Text passage:
In this section, we will show in detail the results of detecting anomalous GPS/BeiDou observations on the dataset D1 using HDBSCAN algorithms. This contains a critical post-processing process, which is also the focus of this article, laying the foundation for subsequent supervised learning and real-time applications. At the same time, changes in positioning accuracy and availability after excluding anomalous observations are also analyzed.
3.2.1. Results of D1a
The data subset D1a is first processed using the HDBSCAN algorithm. By parameter tuning, the dataset is grouped into one category as far as possible. The criterion for parameter determination is that as outliers evolve from less to more, the maximum positioning errors in the east and north directions are both less than 10 m for the first time after excluding anomalous observations. This is a relatively conservative approach to reduce false positive rate. Another effective method is to extract the upper quantiles according to the probability distribution of
outlier scores in HDBSCAN that describes the possibility of the point becoming an outlier to determine the outlier boundary. In this paper, the maximum positioning error was used to determine the parameters of the clustering model because of the available ground truth values. To be specific, we first fixed
MinSamples to the default value and adjusted
MinClusterSize. As described in the last paragraph of
Section 2.2, the number of clusters can be reduced by increasing
MinClusterSize. Therefore, we set the parameter in ascending order. When
MinClusterSize is 60, the number of clusters starts to converge to 2 (the rest are outliers), and there are very few sample points in one of the clusters. At this point, we started to adjust
MinSamples. The larger
MinSamples is, the more points are considered anomalies. To reduce false positive rate, after repeated SPP experiments with anomaly exclusion, we finally set
MinSamples to 8, and the results exactly meet the above-mentioned maximum plane error conditions.

Records:
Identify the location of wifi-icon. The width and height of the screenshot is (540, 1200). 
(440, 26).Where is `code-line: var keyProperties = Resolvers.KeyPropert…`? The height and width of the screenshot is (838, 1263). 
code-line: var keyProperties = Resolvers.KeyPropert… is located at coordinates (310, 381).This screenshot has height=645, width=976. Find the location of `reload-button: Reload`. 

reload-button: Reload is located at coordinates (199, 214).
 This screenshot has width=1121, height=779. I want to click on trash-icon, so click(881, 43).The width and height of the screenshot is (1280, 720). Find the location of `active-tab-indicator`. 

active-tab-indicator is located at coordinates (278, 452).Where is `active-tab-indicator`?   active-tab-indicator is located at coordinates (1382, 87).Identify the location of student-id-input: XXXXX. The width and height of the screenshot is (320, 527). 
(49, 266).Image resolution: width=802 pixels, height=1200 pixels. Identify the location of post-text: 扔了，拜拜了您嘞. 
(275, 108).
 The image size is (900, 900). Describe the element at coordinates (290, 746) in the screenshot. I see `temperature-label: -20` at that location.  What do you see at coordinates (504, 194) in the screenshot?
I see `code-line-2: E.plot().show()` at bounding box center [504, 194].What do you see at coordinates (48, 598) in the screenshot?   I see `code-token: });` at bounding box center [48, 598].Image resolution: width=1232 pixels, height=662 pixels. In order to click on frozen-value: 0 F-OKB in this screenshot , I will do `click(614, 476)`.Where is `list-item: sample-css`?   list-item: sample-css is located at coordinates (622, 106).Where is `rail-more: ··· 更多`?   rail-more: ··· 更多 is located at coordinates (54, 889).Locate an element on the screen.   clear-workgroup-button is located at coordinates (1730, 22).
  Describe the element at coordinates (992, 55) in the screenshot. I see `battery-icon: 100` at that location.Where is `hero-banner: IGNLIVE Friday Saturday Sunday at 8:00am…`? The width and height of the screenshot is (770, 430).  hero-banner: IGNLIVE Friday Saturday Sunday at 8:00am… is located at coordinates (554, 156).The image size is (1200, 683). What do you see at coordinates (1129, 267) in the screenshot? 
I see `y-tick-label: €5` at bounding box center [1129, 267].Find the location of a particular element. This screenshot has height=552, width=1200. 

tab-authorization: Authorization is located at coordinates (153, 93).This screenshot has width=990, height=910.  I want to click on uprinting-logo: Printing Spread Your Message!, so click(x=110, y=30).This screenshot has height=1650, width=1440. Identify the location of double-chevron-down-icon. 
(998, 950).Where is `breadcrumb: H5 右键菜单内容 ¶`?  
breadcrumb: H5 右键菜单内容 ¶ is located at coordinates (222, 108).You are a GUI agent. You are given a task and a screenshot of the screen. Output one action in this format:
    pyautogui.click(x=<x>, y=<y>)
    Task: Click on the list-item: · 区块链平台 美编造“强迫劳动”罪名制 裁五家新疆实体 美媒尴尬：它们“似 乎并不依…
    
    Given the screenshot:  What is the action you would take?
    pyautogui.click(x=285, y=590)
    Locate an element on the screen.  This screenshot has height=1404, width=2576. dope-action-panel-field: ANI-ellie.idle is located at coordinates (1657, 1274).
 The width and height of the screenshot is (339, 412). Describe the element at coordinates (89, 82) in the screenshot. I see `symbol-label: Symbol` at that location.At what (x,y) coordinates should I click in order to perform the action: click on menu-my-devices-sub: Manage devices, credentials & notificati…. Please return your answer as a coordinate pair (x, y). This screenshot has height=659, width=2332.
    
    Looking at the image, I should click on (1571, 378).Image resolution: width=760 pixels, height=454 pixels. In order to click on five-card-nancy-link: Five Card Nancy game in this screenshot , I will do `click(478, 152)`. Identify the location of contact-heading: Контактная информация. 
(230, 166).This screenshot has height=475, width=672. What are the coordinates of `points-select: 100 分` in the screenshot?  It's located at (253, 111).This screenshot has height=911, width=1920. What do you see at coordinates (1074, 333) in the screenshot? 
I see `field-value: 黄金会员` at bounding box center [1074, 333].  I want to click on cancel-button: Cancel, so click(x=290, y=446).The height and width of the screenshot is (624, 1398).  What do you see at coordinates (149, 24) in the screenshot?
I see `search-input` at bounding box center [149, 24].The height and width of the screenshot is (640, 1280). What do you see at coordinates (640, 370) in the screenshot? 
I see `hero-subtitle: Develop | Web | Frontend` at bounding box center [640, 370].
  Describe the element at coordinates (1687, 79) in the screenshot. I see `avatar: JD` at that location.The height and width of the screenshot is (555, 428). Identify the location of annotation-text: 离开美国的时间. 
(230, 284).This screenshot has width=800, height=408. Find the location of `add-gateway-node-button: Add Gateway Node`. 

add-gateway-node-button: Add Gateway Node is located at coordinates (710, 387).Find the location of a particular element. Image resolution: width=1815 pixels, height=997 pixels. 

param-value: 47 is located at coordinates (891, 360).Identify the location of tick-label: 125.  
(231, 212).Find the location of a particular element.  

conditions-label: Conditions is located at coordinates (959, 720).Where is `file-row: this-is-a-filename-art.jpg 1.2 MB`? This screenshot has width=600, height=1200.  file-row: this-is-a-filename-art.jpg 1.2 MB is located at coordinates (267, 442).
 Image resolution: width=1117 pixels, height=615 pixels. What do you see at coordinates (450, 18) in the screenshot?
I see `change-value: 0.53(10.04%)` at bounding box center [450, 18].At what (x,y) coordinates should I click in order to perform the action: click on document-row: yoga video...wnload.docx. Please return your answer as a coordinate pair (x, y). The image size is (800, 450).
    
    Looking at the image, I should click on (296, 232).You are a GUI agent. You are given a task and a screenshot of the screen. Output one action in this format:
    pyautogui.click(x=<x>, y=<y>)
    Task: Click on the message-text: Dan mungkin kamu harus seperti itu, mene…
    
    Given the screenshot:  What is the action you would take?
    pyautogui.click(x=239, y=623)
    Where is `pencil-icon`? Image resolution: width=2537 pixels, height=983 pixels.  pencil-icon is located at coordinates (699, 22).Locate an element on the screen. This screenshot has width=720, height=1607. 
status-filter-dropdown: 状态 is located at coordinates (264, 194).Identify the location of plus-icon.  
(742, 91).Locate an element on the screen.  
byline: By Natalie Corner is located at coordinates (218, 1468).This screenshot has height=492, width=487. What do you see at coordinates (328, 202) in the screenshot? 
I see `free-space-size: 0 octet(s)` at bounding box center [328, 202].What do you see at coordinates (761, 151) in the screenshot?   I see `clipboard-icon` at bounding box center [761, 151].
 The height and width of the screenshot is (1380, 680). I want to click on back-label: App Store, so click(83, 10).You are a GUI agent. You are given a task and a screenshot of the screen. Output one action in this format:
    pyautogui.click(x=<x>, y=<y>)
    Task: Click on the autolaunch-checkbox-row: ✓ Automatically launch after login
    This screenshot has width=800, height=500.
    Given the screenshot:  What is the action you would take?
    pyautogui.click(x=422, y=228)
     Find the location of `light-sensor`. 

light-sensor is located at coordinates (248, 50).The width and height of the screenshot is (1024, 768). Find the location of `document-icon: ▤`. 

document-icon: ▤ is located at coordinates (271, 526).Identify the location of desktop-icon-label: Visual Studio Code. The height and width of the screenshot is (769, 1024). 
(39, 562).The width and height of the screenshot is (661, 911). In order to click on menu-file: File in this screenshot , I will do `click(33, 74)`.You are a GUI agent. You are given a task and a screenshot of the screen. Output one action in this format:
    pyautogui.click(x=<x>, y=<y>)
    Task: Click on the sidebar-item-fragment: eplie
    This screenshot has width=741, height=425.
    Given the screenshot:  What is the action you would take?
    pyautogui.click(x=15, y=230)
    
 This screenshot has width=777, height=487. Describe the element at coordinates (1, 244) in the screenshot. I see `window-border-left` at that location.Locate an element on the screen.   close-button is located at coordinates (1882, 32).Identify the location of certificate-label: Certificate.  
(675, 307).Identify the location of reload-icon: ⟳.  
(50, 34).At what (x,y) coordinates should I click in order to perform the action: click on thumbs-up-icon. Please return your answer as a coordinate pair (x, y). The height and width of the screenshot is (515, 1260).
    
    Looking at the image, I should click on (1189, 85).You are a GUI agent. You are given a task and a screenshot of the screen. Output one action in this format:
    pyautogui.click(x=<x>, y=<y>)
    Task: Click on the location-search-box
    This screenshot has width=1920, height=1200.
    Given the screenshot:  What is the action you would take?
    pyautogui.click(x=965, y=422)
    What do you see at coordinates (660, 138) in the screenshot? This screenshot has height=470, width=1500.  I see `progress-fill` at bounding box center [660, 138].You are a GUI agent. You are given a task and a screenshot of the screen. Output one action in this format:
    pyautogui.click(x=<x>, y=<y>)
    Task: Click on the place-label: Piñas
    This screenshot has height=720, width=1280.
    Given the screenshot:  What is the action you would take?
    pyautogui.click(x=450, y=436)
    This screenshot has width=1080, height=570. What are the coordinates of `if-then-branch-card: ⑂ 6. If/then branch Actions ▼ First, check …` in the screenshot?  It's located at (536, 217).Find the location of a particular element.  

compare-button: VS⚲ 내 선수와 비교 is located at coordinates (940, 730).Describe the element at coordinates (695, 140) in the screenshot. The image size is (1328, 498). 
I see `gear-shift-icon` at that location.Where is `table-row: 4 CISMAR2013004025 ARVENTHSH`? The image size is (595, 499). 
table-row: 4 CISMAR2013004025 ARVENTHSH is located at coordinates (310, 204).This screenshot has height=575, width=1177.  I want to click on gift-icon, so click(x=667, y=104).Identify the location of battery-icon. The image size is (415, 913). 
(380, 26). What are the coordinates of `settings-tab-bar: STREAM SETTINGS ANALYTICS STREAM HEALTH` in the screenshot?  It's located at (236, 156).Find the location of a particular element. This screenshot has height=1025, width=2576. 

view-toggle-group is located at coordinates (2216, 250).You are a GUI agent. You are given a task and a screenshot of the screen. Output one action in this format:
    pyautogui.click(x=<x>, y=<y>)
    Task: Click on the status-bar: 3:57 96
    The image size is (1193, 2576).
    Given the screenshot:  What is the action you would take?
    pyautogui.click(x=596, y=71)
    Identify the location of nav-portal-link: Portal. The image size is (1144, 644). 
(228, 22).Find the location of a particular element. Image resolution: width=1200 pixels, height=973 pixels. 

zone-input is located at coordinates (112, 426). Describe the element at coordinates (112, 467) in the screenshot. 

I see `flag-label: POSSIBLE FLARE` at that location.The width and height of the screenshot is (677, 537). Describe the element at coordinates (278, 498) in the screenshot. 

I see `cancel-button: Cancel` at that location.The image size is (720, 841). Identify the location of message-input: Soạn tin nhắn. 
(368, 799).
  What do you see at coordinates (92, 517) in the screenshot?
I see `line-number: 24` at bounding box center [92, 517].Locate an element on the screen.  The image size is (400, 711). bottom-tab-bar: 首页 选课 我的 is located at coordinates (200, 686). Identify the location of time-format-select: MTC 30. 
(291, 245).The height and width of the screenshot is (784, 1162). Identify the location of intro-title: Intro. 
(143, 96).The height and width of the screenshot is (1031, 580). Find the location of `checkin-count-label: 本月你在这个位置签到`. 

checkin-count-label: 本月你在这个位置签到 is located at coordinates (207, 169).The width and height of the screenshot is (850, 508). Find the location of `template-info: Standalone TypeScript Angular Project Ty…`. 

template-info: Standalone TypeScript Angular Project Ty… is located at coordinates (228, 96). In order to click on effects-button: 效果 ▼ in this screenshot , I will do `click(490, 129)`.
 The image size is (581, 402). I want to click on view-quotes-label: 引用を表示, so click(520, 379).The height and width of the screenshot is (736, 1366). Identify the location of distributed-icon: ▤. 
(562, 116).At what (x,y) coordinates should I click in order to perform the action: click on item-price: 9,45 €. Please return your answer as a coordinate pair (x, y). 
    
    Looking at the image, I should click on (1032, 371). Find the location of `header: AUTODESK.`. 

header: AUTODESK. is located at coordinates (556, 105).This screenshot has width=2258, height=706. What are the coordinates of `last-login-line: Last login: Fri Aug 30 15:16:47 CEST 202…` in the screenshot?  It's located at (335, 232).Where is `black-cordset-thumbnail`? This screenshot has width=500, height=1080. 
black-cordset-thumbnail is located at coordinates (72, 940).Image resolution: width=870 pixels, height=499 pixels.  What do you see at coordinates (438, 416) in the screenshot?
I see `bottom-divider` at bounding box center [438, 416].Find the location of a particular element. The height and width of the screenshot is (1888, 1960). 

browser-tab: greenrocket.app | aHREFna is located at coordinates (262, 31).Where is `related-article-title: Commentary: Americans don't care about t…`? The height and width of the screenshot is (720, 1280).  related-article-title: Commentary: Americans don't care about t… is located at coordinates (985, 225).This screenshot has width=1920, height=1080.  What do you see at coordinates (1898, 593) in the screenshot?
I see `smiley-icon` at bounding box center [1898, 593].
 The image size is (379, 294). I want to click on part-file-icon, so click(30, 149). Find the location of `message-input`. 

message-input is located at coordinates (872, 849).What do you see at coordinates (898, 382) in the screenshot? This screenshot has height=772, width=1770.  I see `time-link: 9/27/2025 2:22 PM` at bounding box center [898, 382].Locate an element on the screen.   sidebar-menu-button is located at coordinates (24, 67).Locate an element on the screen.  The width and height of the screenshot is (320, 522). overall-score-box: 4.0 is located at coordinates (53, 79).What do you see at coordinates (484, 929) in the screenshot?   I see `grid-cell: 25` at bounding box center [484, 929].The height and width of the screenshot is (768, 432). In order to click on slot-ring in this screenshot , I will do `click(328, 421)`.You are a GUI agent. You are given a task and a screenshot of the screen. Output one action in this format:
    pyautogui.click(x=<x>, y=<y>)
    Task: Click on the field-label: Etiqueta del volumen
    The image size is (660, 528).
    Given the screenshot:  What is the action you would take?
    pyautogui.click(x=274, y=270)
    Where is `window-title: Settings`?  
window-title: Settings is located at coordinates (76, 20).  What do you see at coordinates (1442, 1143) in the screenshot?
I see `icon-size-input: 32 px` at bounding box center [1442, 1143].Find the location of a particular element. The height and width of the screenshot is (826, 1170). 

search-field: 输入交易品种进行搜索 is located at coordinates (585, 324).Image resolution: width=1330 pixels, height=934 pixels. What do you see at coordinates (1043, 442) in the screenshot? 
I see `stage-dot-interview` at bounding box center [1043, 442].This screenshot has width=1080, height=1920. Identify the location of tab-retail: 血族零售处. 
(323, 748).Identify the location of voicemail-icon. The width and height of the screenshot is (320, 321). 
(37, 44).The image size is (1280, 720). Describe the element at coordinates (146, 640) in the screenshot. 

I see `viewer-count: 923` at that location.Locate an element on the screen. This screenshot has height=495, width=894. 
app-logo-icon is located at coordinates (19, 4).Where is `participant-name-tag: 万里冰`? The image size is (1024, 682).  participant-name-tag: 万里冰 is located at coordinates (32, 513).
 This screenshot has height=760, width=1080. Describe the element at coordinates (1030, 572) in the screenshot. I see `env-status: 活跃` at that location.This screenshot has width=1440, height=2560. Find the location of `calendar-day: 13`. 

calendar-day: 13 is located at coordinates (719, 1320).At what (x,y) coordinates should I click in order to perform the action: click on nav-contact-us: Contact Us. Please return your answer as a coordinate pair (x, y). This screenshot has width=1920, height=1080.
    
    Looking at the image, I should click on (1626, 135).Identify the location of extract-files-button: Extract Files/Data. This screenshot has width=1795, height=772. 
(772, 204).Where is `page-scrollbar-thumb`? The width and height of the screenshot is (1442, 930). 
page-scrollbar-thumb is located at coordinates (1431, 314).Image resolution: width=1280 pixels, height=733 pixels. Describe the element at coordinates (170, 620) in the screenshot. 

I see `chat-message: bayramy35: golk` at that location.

Activities:
A - Condense the paragraph of the GPS/BeiDou anomaly detection passage that begins "The data subset D1a is first processed" into a bulleted list, keeping its main facts.
B - According to the GPS/BeiDou anomaly detection passage, what MinClusterSize value makes the number of clusters start to converge to 2?
C - Carry the GPS/BeiDou anomaly detection passage forward from its last sentence.

Numbered answers:
A -
- D1a is processed with HDBSCAN, and the parameters are tuned so the dataset forms one category as far as possible.
- The parameters are chosen at the point where, as outliers go from fewer to more, the maximum east and north positioning errors first both fall below 10 m after anomalous observations are excluded. This conservative choice reduces the false positive rate.
- Another option is to set the outlier boundary from upper quantiles of the probability distribution of HDBSCAN outlier scores.
- The paper uses maximum positioning error instead because ground truth values are available.
- MinSamples is first fixed at its default while MinClusterSize is raised in ascending order, since a larger MinClusterSize reduces the number of clusters.
- At a MinClusterSize of 60, the clusters begin converging to 2, with the rest as outliers, and one cluster holds very few points.
- MinSamples is then adjusted. A larger value marks more points as anomalies. After repeated SPP experiments with anomaly exclusion, it is set to 8, which meets the maximum plane error condition.

B - 60

C -
Figure 6 shows the 3D clustering results when the
MinClusterSize is 60 and the
MinSamples is 8. For better visualization, the first three principal components (PC) were set as the coordinate axes. It can be seen that the dataset is clustered into two categories, Cluster 1 (blue points) and Cluster 2 (green points), labelled 1 and 0, respectively. Here, the outlier samples labelled -1 are considered “anomalous observations” (red points). However, this is just an intuitive preliminary labelling result, because outliers or anomalies do not necessarily mean anomalous GNSS observations. In some extreme circumstances, anomalous observations in the dataset may behave more like non-outliers than normal observations. Without prior knowledge, there may be a risk that the anomalous observations are wrongly regarded as “normal”, while the normal observations become “anomalous”. Therefore, for the sake of insurance, it is necessary to further confirm the clustering results according to the probability distributions of the feature values.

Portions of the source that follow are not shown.